EXCERPT:
################

Compliance Planning for California IoT Security Requirements

May 03, 2019

By Adrienne Fowler, Shiva Goel, John Hodges, and Matt Miller

A recently enacted California law, SB 327, requires all Internet of Things (IoT) devices sold in the state to be equipped with reasonable security measures.[1]  It is the first IoT-specific security law in the nation.  The new requirements take effect January 1, 2020

The new law is roughly consistent with existing oversight of IoT security, under more general laws, by the Federal Trade Commission (FTC) and state attorneys general.  Nevertheless, key differences remain, and could expand as the California law is enforced and tested in the courts.  SB 327 also presages a renewed focus on IoT security by other regulators.  Congress, federal agencies, and other state legislatures are considering adopting similar laws, making it critical for companies to build and operationalize a compliance framework in the near-term.

Who Must Comply?

“Manufacturers” of connected devices who sell their products in California, regardless of where the product is made, will be required to include reasonable security features with their devices beginning in 2020.  Importantly, SB 327 obligations extend well beyond the factory floor, defining “manufacturers” to include not only companies directly engaged in manufacturing, but also companies that “contract with” others to manufacture devices on their behalf.

What’s in the Law?

Broad product coverage.  The law regulates any “connected device,” defined to include any device or “other physical object” that is capable of connecting to the internet (even “indirectly,” such as by pairing with another device) and assigned an IP or Bluetooth address.[2]

The sweeping definition of covers a wide variety of products both conventional and new age.  For example, the law plainly applies to refrigerators, air conditioners, and other household appliances that leverage internet connectivity to offer smart features, such as energy efficiency management, and to connected vehicles.  Many traditional consumer electronics such as televisions and video game consoles likewise will be covered, as will newer categories of devices, like wearables and energy monitors, that are purpose-built for the IoT space. 

Flexible security obligations.  Under the law, connected devices must be equipped with “reasonable security features” designed to protect the device and information contained in the device from “unauthorized access, destruction, use, modification, or disclosure.”  Reasonable security features are defined as those “appropriate” to the “nature and function of the device” and the “information it may collect, contain, or transmit.”[3]  Importantly, manufacturers should understand the law as an effort to protect user safety and consumer privacy—and even safeguard against threats to public safety—given the diversity of risks posed by improper access to IoT devices.  Manufacturers should consider not only traditional threats to consumer privacy, but also the physical danger compromised devices present (for example, in the case of connected cars) and the ability to weaponize IoT devices into botnets.

The statute’s indefinite standards provide industry with the flexibility to pursue risk-based approaches to IoT security.  However, they also will require companies to engage in an informed and dynamic approach to compliance.  While California’s explicit regulation of the IoT is unprecedented, the FTC and state attorneys general have already used their broad authority to regulate unfair business practices to penalize businesses that fail to take “reasonable steps” to secure connected devices.[4]  This pre-existing enforcement framework will help guide companies preparing for SB 327.  Additionally, companies will need to stay apprised of evolving industry best practices and other forms of guidance from public, private, and non-profit standards bodies.

################

GIVEN RECORDS:
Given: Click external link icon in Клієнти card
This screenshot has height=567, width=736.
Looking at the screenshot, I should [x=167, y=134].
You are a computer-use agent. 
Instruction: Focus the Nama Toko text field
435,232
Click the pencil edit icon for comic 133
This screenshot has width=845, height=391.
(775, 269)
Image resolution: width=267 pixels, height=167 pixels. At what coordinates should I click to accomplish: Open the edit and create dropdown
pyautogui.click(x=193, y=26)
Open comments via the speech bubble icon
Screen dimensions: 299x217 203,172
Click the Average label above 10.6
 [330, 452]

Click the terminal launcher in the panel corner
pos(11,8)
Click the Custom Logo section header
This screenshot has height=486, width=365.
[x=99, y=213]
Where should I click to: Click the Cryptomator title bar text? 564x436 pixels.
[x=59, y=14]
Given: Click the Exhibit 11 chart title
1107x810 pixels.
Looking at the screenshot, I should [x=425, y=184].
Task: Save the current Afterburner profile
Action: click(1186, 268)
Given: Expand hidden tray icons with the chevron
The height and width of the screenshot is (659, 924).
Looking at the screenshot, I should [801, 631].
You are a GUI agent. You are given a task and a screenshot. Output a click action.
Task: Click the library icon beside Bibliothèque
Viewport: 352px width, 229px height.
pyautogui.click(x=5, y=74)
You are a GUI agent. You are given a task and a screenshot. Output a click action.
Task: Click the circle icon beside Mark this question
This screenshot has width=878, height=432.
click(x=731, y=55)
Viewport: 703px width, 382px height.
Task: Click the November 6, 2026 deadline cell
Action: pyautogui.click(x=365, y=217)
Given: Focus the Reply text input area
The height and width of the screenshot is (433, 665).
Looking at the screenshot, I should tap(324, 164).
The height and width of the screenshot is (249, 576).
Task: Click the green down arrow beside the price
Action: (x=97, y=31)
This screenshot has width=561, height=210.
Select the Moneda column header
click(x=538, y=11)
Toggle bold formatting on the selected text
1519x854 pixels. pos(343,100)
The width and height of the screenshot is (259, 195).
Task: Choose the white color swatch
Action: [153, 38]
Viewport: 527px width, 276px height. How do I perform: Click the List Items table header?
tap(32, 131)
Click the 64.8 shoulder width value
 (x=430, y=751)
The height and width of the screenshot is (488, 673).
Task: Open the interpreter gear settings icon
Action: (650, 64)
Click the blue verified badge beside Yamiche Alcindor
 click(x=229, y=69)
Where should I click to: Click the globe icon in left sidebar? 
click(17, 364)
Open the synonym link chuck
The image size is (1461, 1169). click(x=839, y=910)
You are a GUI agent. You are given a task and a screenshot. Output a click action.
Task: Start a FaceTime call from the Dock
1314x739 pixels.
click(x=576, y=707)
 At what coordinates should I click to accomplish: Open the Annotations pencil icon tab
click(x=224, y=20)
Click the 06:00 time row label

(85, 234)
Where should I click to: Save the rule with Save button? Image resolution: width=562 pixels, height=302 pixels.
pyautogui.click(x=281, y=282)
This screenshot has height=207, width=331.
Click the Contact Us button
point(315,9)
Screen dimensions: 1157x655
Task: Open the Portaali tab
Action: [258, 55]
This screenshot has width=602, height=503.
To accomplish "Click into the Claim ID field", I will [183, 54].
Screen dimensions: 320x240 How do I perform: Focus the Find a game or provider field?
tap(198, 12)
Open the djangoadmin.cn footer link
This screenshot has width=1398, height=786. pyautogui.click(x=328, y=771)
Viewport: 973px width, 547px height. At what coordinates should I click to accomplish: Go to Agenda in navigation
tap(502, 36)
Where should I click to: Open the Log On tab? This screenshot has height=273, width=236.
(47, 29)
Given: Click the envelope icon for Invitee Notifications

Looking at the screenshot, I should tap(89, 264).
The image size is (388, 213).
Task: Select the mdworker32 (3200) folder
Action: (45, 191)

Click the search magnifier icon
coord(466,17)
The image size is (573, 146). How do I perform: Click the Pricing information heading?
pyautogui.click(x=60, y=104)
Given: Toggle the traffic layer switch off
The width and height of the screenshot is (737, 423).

################

SHORT PROBLEM 1: Decide whether each statement agrees with the SB 327 article, answering yes or no and quoting the words that settle it: (a) The new requirements take effect January 1, 2020. (b) The law reaches only devices manufactured in California. (c) A device that connects to the internet only indirectly, by pairing with another device, is outside the law's definition.
SHORT PROBLEM 2: Name every specific product the SB 327 article gives as an example of a device the law covers. Leave out general category labels.
SHORT PROBLEM 3:
Answer from the SB 327 article:
(a) What kind of address must a device be assigned to count as a "connected device"?
(b) Apart from companies directly engaged in manufacturing, which companies does the law count as "manufacturers"?
(c) Which authorities have already penalized businesses that fail to take "reasonable steps" to secure connected devices?
The data plays no part here; only the SB 327 article is used.

EXERCISE SOLUTION 1:
(a) Yes: "The new requirements take effect January 1, 2020"
(b) No: "regardless of where the product is made"
(c) No: "capable of connecting to the internet (even “indirectly,” such as by pairing with another device)"

EXERCISE SOLUTION 2: Refrigerators, air conditioners, connected vehicles, televisions, video game consoles, wearables, energy monitors

EXERCISE SOLUTION 3:
(a) An IP or Bluetooth address.
(b) Companies that "contract with" others to manufacture devices on their behalf.
(c) The FTC and state attorneys general.